Cognitive-control mechanisms that determine which information becomes the focus of our attention and actions have affective consequences for associated visual stimuli. Ignoring or withholding a response from a stimulus, for example, can negatively impact its perceived value. Such stimulus devaluation is thought to be due to negative affect elicited by attention- and response-related inhibition. Using head-stabilized screen-based eye-tracking, we searched for similar effects in the oculomotor domain by combining tasks involving inhibitory control over eye-movements with affective evaluations of stimuli. Art-like patterns were first centrally presented in an oculomotor Go/No-go task. A central cue then prompted participants to either Go (look at an abrupt-onset stimulus appearing to the left or right of the pattern) or No-go (avoid making any eye-movements and instead maintain fixation on the pattern). Liking ratings obtained after each Go/No-go trial revealed that No-go-trial patterns were evaluated more negatively than Go-trial patterns, despite any fluency-related enhancement from longer foveal processing.
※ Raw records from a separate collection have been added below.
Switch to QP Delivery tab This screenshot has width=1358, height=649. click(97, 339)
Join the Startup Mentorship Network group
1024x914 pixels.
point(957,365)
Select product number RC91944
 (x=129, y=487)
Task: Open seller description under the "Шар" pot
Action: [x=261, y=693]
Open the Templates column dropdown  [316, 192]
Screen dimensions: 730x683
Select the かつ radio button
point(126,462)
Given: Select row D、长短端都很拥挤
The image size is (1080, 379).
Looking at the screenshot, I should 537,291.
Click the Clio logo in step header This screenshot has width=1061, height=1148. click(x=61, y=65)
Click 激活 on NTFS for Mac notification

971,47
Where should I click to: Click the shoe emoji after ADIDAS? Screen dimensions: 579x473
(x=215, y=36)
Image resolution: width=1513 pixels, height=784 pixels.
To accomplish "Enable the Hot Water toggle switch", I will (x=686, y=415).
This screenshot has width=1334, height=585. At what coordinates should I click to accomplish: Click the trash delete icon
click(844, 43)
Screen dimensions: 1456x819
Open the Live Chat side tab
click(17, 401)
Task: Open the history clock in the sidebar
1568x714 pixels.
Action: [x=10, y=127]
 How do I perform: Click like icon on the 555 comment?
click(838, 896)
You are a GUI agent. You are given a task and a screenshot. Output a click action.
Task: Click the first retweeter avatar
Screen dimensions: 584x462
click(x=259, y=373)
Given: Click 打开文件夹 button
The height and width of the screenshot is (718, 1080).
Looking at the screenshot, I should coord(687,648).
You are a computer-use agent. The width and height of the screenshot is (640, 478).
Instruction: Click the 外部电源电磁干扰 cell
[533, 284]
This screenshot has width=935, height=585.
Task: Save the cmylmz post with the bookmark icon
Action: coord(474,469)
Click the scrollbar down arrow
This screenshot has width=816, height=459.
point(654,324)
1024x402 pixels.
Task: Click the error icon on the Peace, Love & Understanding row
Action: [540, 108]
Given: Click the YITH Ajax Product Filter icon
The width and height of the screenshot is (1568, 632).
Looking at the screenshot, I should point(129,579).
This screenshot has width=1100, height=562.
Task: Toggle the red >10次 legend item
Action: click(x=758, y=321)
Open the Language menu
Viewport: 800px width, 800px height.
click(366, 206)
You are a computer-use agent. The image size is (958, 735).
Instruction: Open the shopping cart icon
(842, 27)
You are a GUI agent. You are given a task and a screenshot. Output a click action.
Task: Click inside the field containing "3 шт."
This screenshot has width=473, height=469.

Previously-unseen novel patterns were also disliked if rated shortly after a No-go trial than after a Go trial, suggesting lingering impacts of oculomotor inhibition on the coding of stimulus value. Similar results from experiments that interspersed anti-saccade or selective-looking trials with affective-evaluation trials suggest the mechanisms underlying ‘distractor devaluation’ and ‘No-go devaluation’ effects in other selective-attention and motor-response control domains may be similar to those influencing stimulus value in the oculomotor domain. Ongoing analysis of eye-movement data from selective-looking tasks will further reveal whether the trial-by-trial fluctuations in distractor suppression reflected in deviations in saccade trajectory can predict the magnitude of oculomotor distractor devaluation. This research underscores the potential significance of the link between inhibition and aversive response as a manifestation of the interaction between emotion and oculomotor-control systems as they work together to ensure that distracting or otherwise-problematic stimuli can be effectively avoided in the future.